R programming, a gentle introduction
M1 IREF, M1 ROAD
1 / 29
Laurent Bergé
BxSE, University of Bordeaux
Fall 2022

Text manipulation2 / 29

Character strings in R

nowadays, many applications using text data (NLP & ML)
pretty easy to deal with text in R (and usually efficient)
we will see only the most basic (and usually most useful) text manipulation in R

3 / 29

Concatenate strings: Paste

To concatenate several character strings (henceforth CS), use paste():

paste("hi", "everyone")
#> [1] "hi everyone"
godNames = c("Zeus", "Aphrodite")
paste("Hello holy", godNames) # returns a vector
#> [1] "Hello holy Zeus"      "Hello holy Aphrodite"

This function takes in several vectors and return one vector.

# What's the result of:
paste(c("iphone", "Samsung"), 1:6)

#> [1] "iphone 1"  "Samsung 2" "iphone 3"  "Samsung 4" "iphone 5"  "Samsung 6"

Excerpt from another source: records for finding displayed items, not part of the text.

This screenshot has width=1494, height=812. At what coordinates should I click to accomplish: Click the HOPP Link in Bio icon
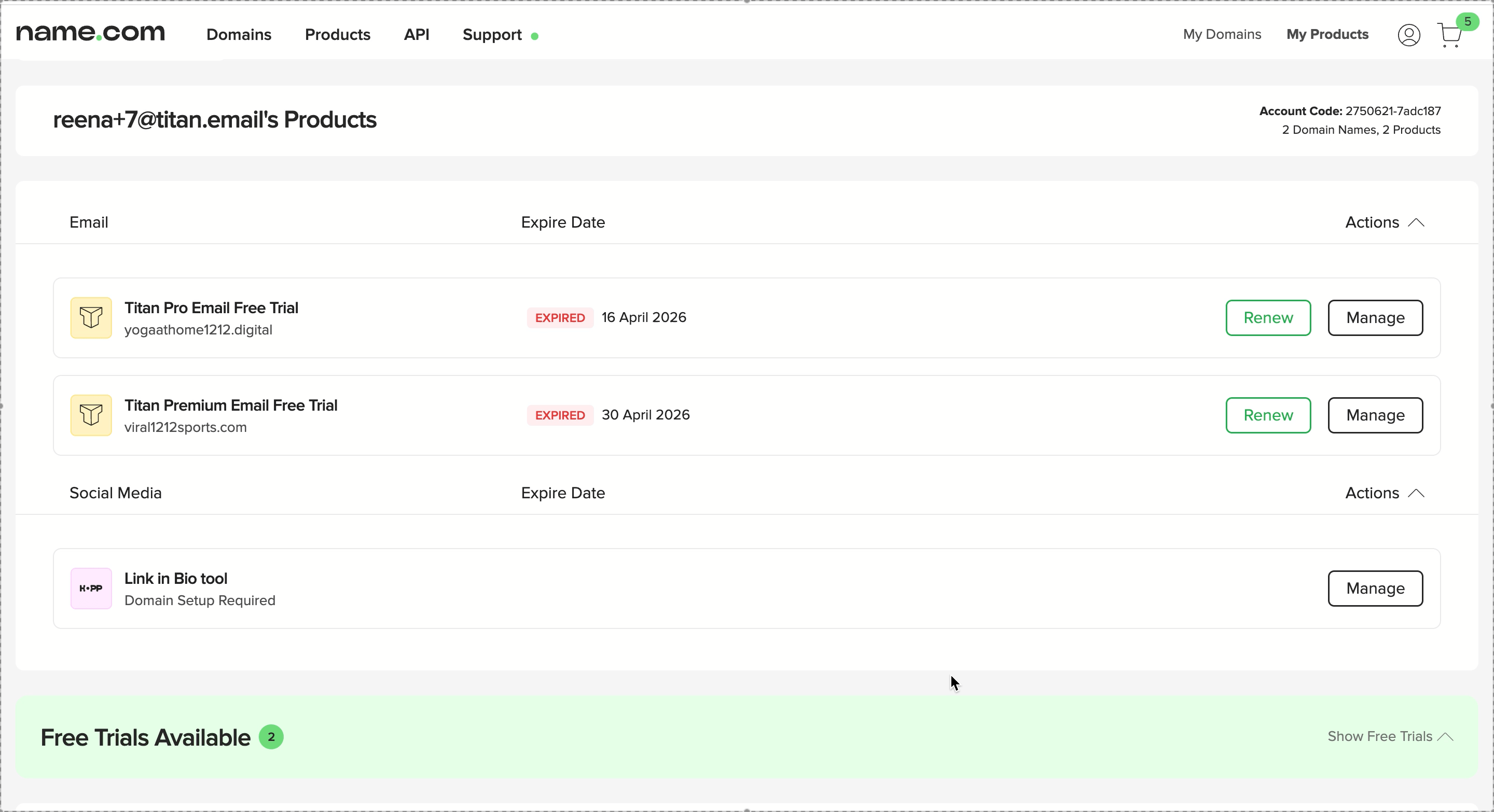91,589
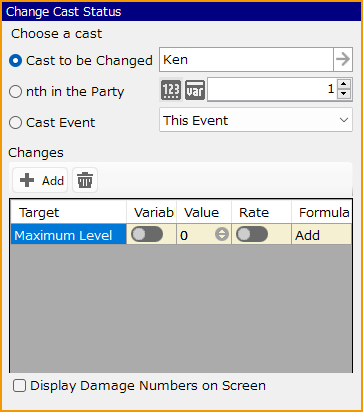Delete the selected change with the trash icon
Viewport: 363px width, 412px height.
point(85,180)
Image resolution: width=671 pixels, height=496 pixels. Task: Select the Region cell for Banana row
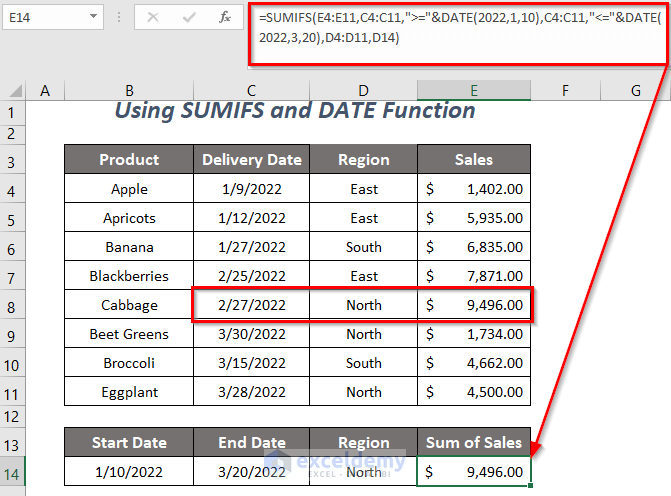[x=364, y=247]
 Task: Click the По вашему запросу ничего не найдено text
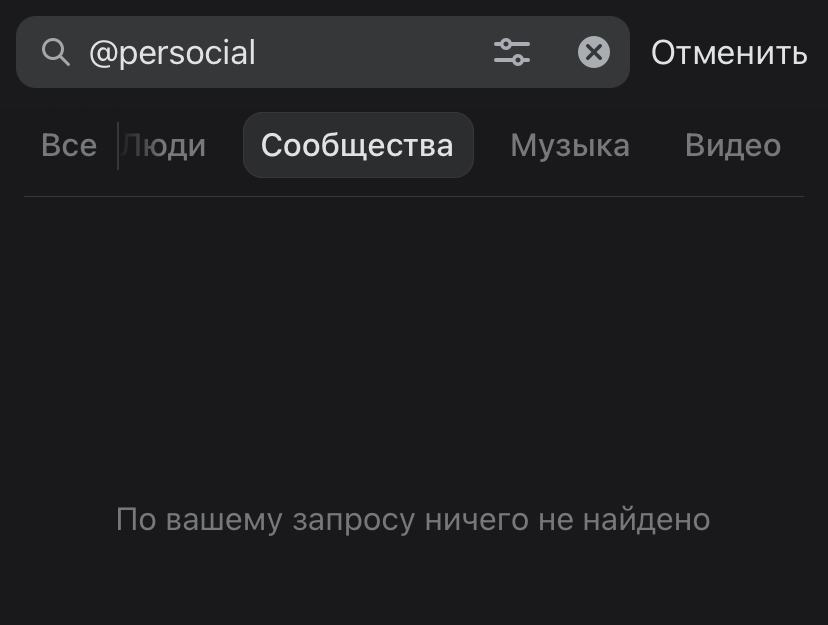(414, 519)
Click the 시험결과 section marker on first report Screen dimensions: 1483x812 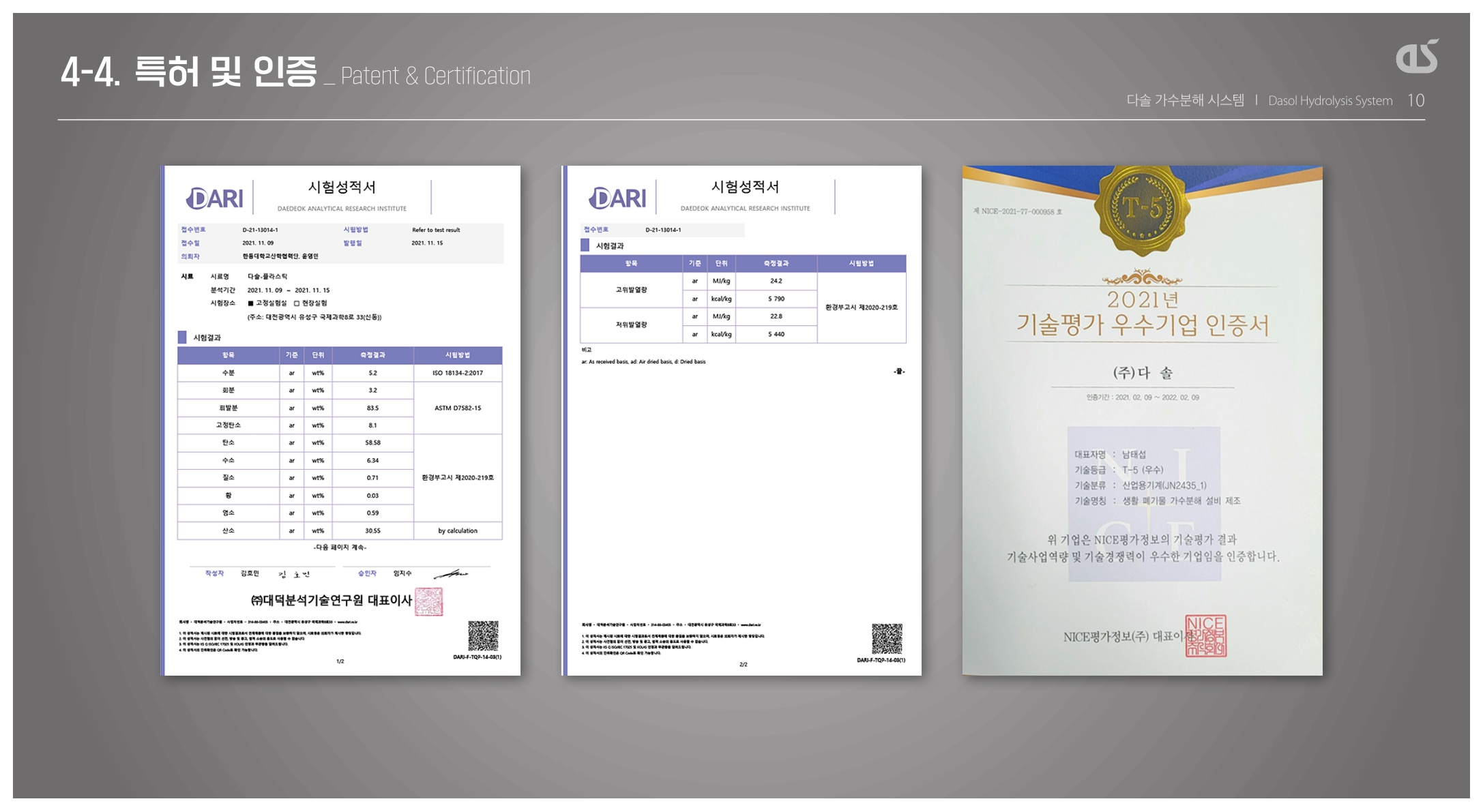click(x=182, y=337)
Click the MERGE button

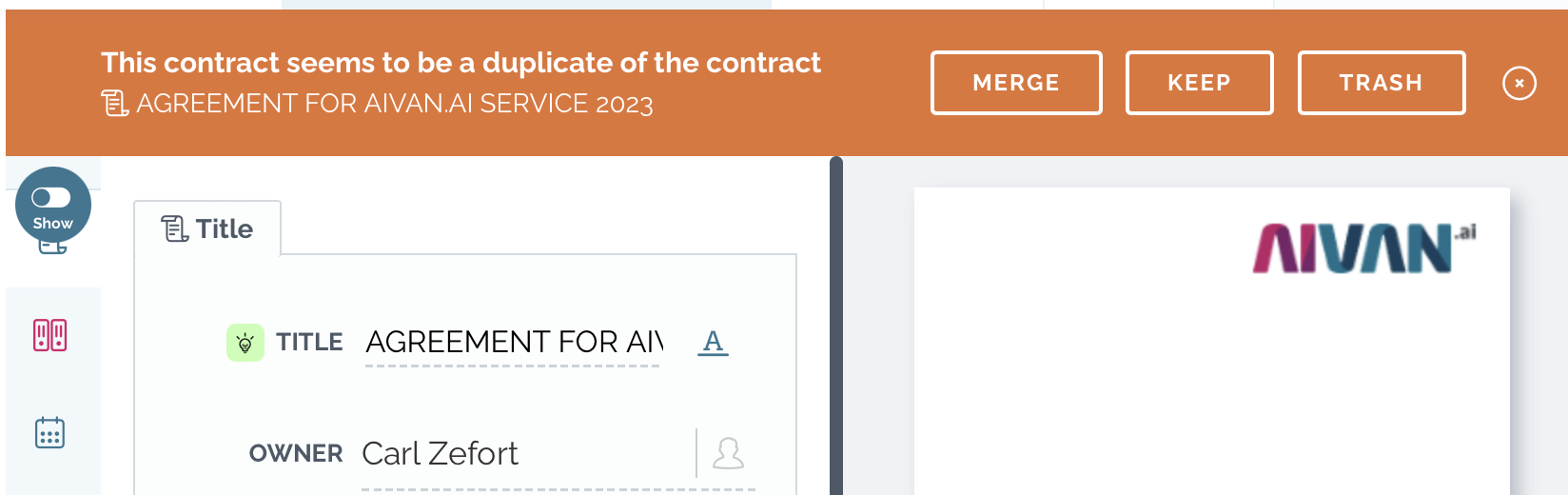[x=1016, y=83]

To understand the behavior: remember recycling!

4 / 29

Paste

This function can return either scalar or vectors. It has two main arguments:

sep, which is the separator between two CS (default is " ")
collapse, if provided, it will glue a vector of CS with the value of collapse

paste("Hello holy", godNames, collapse = " and ") # 1 CS only
#> [1] "Hello holy Zeus and Hello holy Aphrodite"
paste("Hello holy", godNames, sep = "....") # vector of length 2
#> [1] "Hello holy....Zeus"      "Hello holy....Aphrodite"
paste("Hello holy", godNames, sep = "....", collapse = " and ")
#> [1] "Hello holy....Zeus and Hello holy....Aphrodite"

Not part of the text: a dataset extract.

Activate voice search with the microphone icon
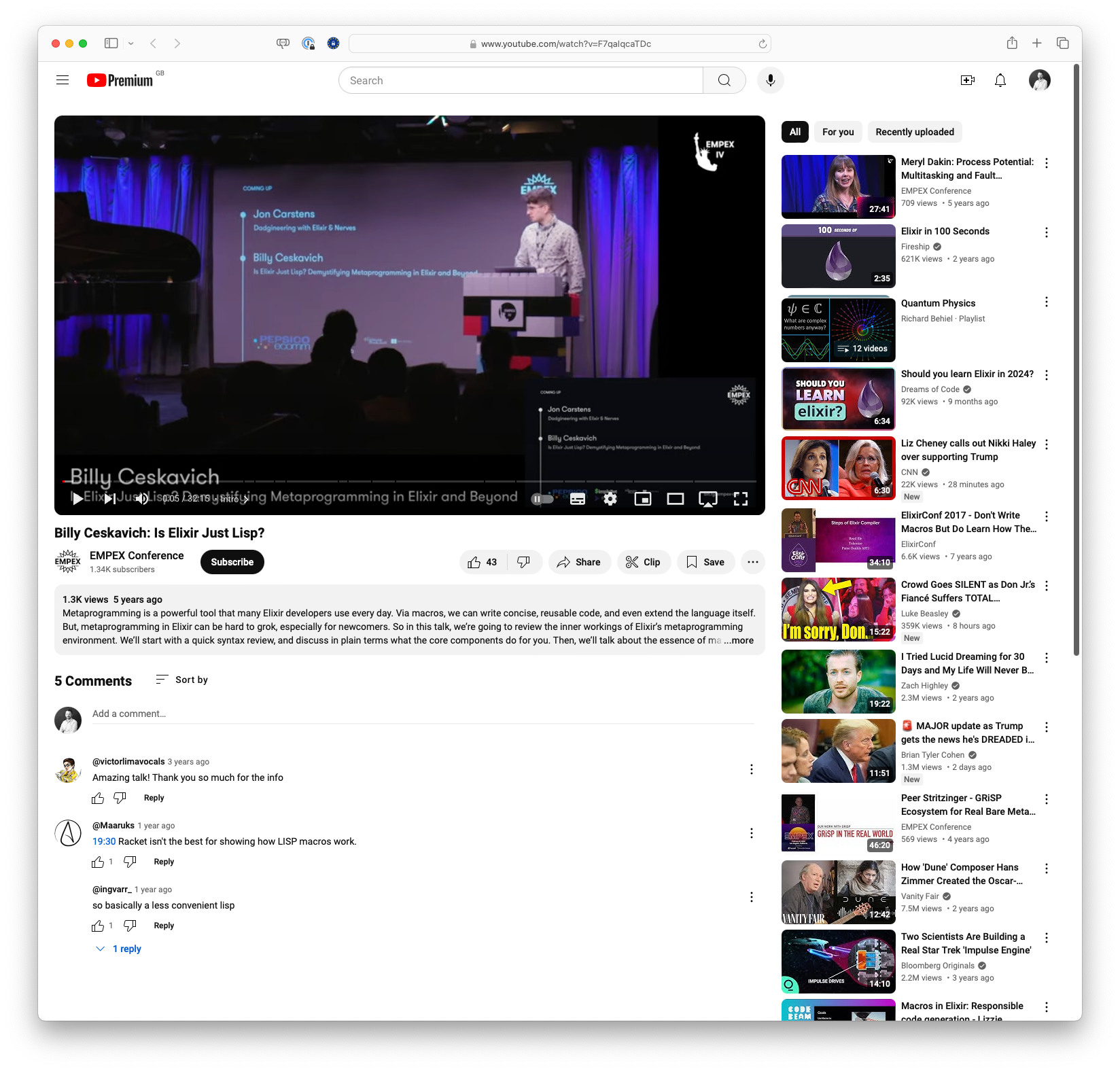[x=770, y=80]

The behavior of collapse is:

charvec_tmp = paste("Hello holy", godNames, sep = "........")
paste(charvec_tmp, collapse = " and ")

5 / 29

Paste's friend `paste0`

By default the function paste concatenates with a space between the character elements:

paste("20", "22")
#> [1] "20 22"

Use paste0 to concatenate with the empty string:

paste0("20", "22")
#> [1] "2022"

I avoids adding the argument sep = "" in paste.

6 / 29

Paste: exercise

Let df = iris a copy of the iris data.

Create a unique ID for df observations.

The character ID should be of the form:

[Species name]_[order of appearance].

# something that may be useful
table(iris$Species) # frequencies
#> 
#>     setosa versicolor  virginica 
#>         50         50         50

7 / 29

Formatting character vectors

"Laurent" == "laurent"
#> [1] FALSE
"bergé" == "berge"
#> [1] FALSE
"Laurent, Bergé" == "Laurent Bergé"
#> [1] FALSE

as you can see, although the values convey the same information, they are treated as different.
when dealing with text data, you first need to format them for meaningful comparisons.

8 / 29

Converting to ASCII

To convert to ASCII, easiest way is to use iconv():

iconv("Laurent Bergé, €™", to = "ASCII")
#> [1] NA
iconv("Laurent Bergé, €™", to = "ASCII//IGNORE")
#> [1] "Laurent Berg, "
iconv("Laurent Bergé, €™", to = "ASCII//TRANSLIT")
#> [1] "Laurent Berge, ?T"

argument to defines the bahavior of iconv:

"ASCII" defines the encoding target. By default, if non ACII character is encounters: full value is NA.
"IGNORE": if a non ASCII is met, it is deleted.
"TRANSLIT": if a non ASCII is met, it is replaced with an "equivalent" letter -- or a question mark if no equivalent is found.

9 / 29

Formatting: lower/upper

foxDog = "The Brown Fox Jumps Over The Lazy Dog"
tolower(foxDog)
#> [1] "the brown fox jumps over the lazy dog"
toupper(foxDog)
#> [1] "THE BROWN FOX JUMPS OVER THE LAZY DOG"

10 / 29

Extracting substrings

# to extract a subset of a CS:
substr(foxDog, start = 1, stop = 13)
#> [1] "The Brown Fox"
substr(foxDog, 26, nchar(foxDog))
#> [1] "The Lazy Dog"

# You can apply it directly to vectors
substr(rep(foxDog, 2), c(1, 26), c(13, nchar(foxDog)))
#> [1] "The Brown Fox" "The Lazy Dog"

11 / 29

Splitting

To split a CS, use strsplit():

strsplit(foxDog, split = "Jumps Over")
#> [[1]]
#> [1] "The Brown Fox " " The Lazy Dog"

What do you notice?

The splitting character disappeared
It returns a list! $\Rightarrow$ What's the logic?

12 / 29

Splitting

# It can be applied to vectors:
text = c("Rumble thy bellyful!", "Spit, fire!", "Spout, rain!",
         "Nor rain, wind, thunder, fire are my daughters.")
strsplit(text, split = " ")
#> [[1]]
#> [1] "Rumble"    "thy"       "bellyful!"
#> 
#> [[2]]
#> [1] "Spit," "fire!"
#> 
#> [[3]]
#> [1] "Spout," "rain!" 
#> 
#> [[4]]
#> [1] "Nor"        "rain,"      "wind,"      "thunder,"   "fire"      
#> [6] "are"        "my"         "daughters."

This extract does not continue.